Source:
=-=-=-=-=
Gentle Productivity: How to Be Productive without Being Hard on Yourself


I love a good productivity hack as much as the next guy, but most of the personal productivity advice I read is oddly harsh, militant even:

  • To Be Productive Every Morning, You Must Do X.
  • The Most Productive People in the World Do Y. Every. Single. Day.
  • To Unleash Your Inner Productivity Beast, Eliminate Everything Non-essential.

I think there’s a potentially dangerous error in this line of thinking: What if these militant productivity advocates are productive despite their natural intensity rather than because of it?

Is the extreme attitude they preach really the active ingredient that leads to their productivity? And even if it is for them, does that mean it will translate into an effective mindset for the rest of us to adopt?

I’m skeptical.

In my work as a psychologist, I routinely encounter some pretty unproductive side-effects that come along with the militantly productive mindset, one of the most common of which is judgmental self-talk.

While a harsh inner-critic can be superficially motivating in the short term, it tends to have crippling effects on long-term productivity because of the anxiety and depression it leads to. In fact, as someone who works professionally to help people overcome procrastination, I’ve found that the single biggest driver of procrastination is overly-critical self-talk and the crushing load of negative emotion it generates.

On the other hand, when people learn to identify and temper this overly-harsh inner self-talk, good things happen, both to their mood and productivity. It’s amazing, actually, how much of people’s struggle with procrastination and low productivity melts away when they stop being so hard on themselves.

All that’s to say, I’m convinced that for most of us, the path toward sustainable, long-term productivity (and peace of mind) involves a much gentler—though not less serious—mindset around doing our best work and being productive.
=-=-=-=-=
Given exercise:
Carry on the piece about gentle productivity from the point where its last paragraph ends. The material after this point comes from another source.

Data excerpt:
=-=-=-=-=
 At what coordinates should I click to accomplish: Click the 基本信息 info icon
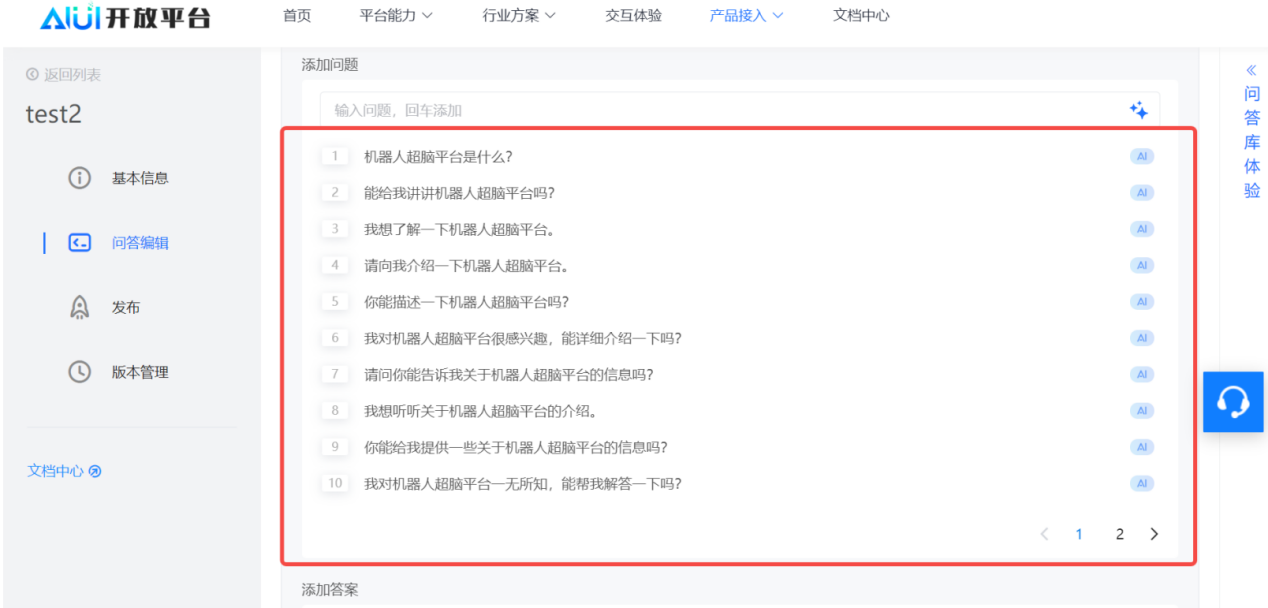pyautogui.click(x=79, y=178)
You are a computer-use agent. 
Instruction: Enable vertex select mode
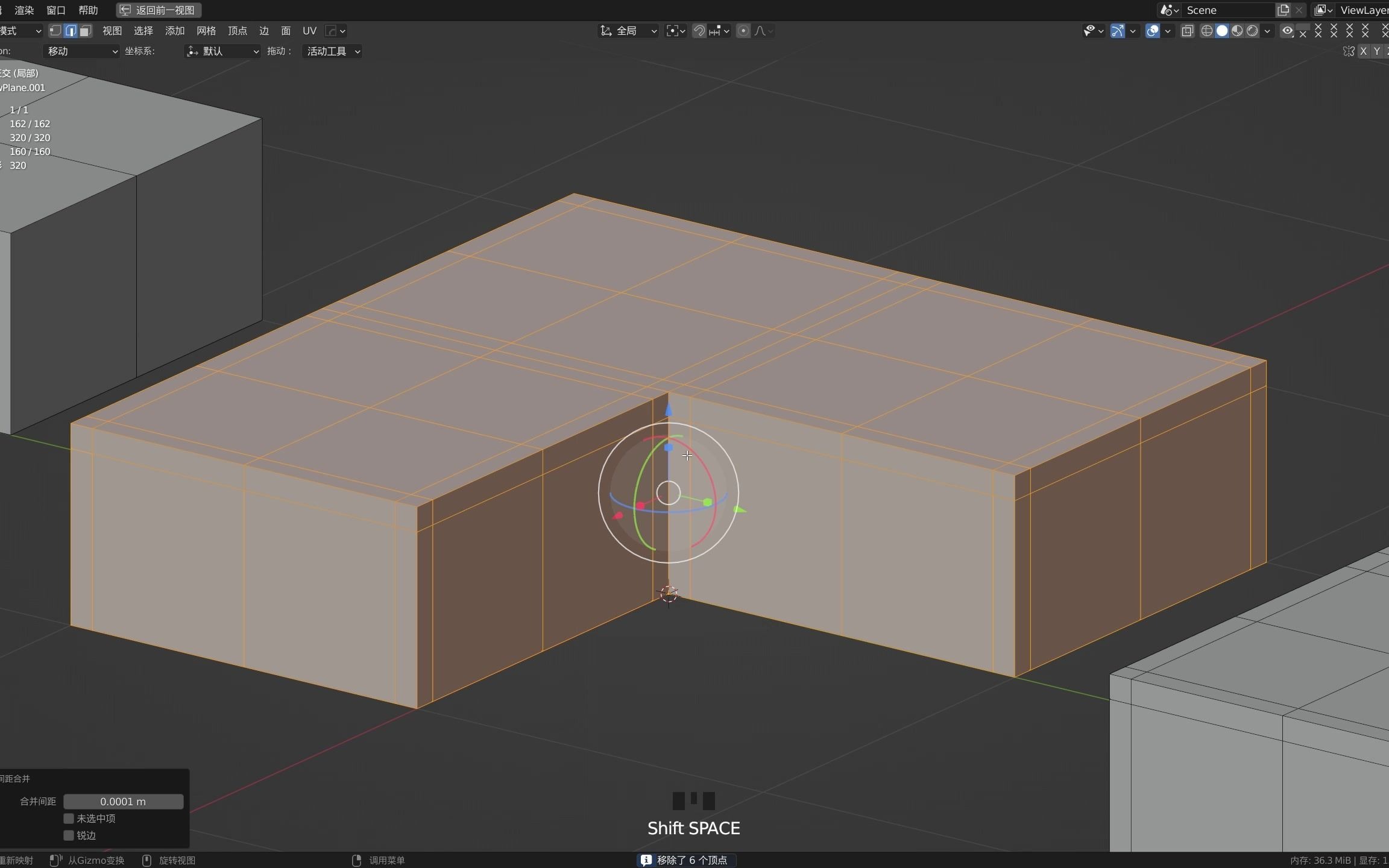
=-=-=-=-=
Response for this exercise:
With that proposition in mind, here are a few principles for gentle productivity that might help you in your work or wherever you aspire to be more productive.

Gentle Goal-setting

I have no advice about the type of goals you should set for yourself. But I do have a couple suggestions for how to approach setting goals for yourself:

  1. Be modest with your goals. When you imagine goals for yourself, by all means, think big; but think modestly too. Epic goals are exciting but they can also be a set-up for chronic disappointment and dissatisfaction. Often the best strategy is to work up to an epic goal with a series of more modest intermediate goals.
  2. Be honest about your goals. Whose goals are you setting, exactly? Many of us struggle to reach our goals because we’re going after goals that don’t matter to us in an authentic way. When we spend too much time pursuing someone else’s goals, we often start to feel it in the form of anxiety or depression. But there’s a calm confidence that comes from pursuing goals that are genuine reflections of our own values.

Gentle Routines

Common productivity advice tells us to stay focused on regular routines rather than long-term goals and outcomes. This is solid advice as long as your routines are working for you. But what if they’re not?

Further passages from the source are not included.